§ **Problem set**:
(A) Translate this sentence from the passage on social shaming below into Spanish: "Few feel shame at public misbehavior, and even fewer feel obligated to correct that behavior."
(B) Pick up the passage on social shaming below after its final sentence and extend it in the same voice.

§ **Text passage**:
>>
I was out today when I saw a fellow in a yarmulke and with the tassels of a tzitzit sticking out of the bottom of his shirt, nothing unusual in this area. However, it made me think, orthodox Jews are an unusual group as, unlike much of modern society, they have an easily recognized presence and a judgmental community, which enforces certain behaviors. A similar experience is found among recognizable minorities, blacks or Asians, for example, who worry about their public behavior as they fear their actions will reflect on their group. (Admittedly, not every member of a minority groups thinks this way, but in some ways this is one of the few positive outcomes of our group-based thinking about race.)

All of this made me think about the problems our culture faces. Earlier this week I wrote about our rude behavior, but I ignored one aspect. And that is the lack of any societal checks. You see, in the past, we had relatively cohesive social groups, towns, villages, large families, and so on, in which members were not afraid to shame one another, thus forcing members to avoid bad behavior and practice good behavior. Now, outside of some religions (Jews, Mormons, etc.) and some ethnic enclaves, such safeguards no longer exist.

However, even when society became more urbanized, there were still safeguards. If a child misbehaved, adults felt no problems chastising another adults' child. Likewise, when someone was acting in a clearly inappropriate way, it was not uncommon for someone to quietly (or sometimes not so quietly) inform the offender of this. Even without pre-established communities, society as a whole still felt the obligation to scold and praise when behavior crossed certain lines.

Now, with our non-judgmental, accepting society, where it is seen as the greatest faux pas to "impose your morality" on someone, we have no such safeguards. Few feel shame at public misbehavior, and even fewer feel obligated to correct that behavior. In some areas there are more remnants of the old judgmental society (often in much maligned "fly-over country"), but by and large the "progressive" tendency to refuse to judge has spread throughout the nation, removing any sense of shame, and any societal pressures to conform.
<<
§ **Records**:
>>
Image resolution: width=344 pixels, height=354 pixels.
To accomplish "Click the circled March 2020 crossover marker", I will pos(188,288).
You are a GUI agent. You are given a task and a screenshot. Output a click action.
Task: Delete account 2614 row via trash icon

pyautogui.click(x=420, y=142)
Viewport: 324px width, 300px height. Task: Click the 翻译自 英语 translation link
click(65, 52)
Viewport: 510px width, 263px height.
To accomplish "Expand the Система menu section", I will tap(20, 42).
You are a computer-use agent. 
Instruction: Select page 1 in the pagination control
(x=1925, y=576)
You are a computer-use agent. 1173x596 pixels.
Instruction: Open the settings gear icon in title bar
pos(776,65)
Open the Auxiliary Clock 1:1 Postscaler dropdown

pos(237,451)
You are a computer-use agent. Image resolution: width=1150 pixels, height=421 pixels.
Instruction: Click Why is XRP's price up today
<<
§ **Responses**:
(A) Pocos sienten vergüenza por el mal comportamiento en público, y aún menos se sienten obligados a corregir ese comportamiento.

(B)
And that last word points out the other problem. In the past we also had a common culture.There were minorities within that culture, and subcultures, but in public they were expected to conform tot he common norms, regardless of their private behavior within their own culture. It was a simple system that ensured orderly social interactions and predictable behavior. It was not "oppressive" as some claim, no "culture police" would stop you from behaving as you wished in private, it was simply a check on public disorder. But, of course, as it "privileged the dominant culture"*, this too had to go, leaving us with the current chaos, with no common norms, no checks on behavior, and no incentives to behave properly.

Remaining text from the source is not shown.